Saved data entries:
+++
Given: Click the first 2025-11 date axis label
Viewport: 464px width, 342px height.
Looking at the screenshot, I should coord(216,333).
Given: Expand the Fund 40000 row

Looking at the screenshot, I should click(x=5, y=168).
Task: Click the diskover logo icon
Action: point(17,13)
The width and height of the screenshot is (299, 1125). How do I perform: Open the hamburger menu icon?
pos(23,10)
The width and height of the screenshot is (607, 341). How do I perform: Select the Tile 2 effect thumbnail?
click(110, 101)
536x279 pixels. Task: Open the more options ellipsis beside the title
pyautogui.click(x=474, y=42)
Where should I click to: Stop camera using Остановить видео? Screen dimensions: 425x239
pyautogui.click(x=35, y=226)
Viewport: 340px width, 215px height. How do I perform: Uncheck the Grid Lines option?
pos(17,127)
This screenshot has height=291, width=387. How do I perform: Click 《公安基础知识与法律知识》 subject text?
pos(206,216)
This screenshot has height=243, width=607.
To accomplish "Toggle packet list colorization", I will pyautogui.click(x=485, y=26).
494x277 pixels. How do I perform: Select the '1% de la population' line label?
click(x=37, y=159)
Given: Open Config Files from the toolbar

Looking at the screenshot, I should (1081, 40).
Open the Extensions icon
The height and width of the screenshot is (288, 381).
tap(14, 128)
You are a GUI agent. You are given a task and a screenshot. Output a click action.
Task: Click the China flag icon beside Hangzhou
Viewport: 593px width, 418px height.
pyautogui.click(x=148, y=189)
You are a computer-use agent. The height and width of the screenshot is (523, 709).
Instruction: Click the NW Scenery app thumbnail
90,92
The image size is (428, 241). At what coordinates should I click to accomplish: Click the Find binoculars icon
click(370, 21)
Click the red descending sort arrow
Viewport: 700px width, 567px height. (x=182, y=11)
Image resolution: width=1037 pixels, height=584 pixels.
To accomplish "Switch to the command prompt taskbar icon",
+++
Exercise goal =
Please transcribe the entries above exactly as written.

Response box =
Given: Click the first 2025-11 date axis label
Viewport: 464px width, 342px height.
Looking at the screenshot, I should coord(216,333).
Given: Expand the Fund 40000 row

Looking at the screenshot, I should click(x=5, y=168).
Task: Click the diskover logo icon
Action: point(17,13)
The width and height of the screenshot is (299, 1125). How do I perform: Open the hamburger menu icon?
pos(23,10)
The width and height of the screenshot is (607, 341). How do I perform: Select the Tile 2 effect thumbnail?
click(110, 101)
536x279 pixels. Task: Open the more options ellipsis beside the title
pyautogui.click(x=474, y=42)
Where should I click to: Stop camera using Остановить видео? Screen dimensions: 425x239
pyautogui.click(x=35, y=226)
Viewport: 340px width, 215px height. How do I perform: Uncheck the Grid Lines option?
pos(17,127)
This screenshot has height=291, width=387. How do I perform: Click 《公安基础知识与法律知识》 subject text?
pos(206,216)
This screenshot has height=243, width=607.
To accomplish "Toggle packet list colorization", I will pyautogui.click(x=485, y=26).
494x277 pixels. How do I perform: Select the '1% de la population' line label?
click(x=37, y=159)
Given: Open Config Files from the toolbar

Looking at the screenshot, I should (1081, 40).
Open the Extensions icon
The height and width of the screenshot is (288, 381).
tap(14, 128)
You are a GUI agent. You are given a task and a screenshot. Output a click action.
Task: Click the China flag icon beside Hangzhou
Viewport: 593px width, 418px height.
pyautogui.click(x=148, y=189)
You are a computer-use agent. The height and width of the screenshot is (523, 709).
Instruction: Click the NW Scenery app thumbnail
90,92
The image size is (428, 241). At what coordinates should I click to accomplish: Click the Find binoculars icon
click(370, 21)
Click the red descending sort arrow
Viewport: 700px width, 567px height. (x=182, y=11)
Image resolution: width=1037 pixels, height=584 pixels.
To accomplish "Switch to the command prompt taskbar icon",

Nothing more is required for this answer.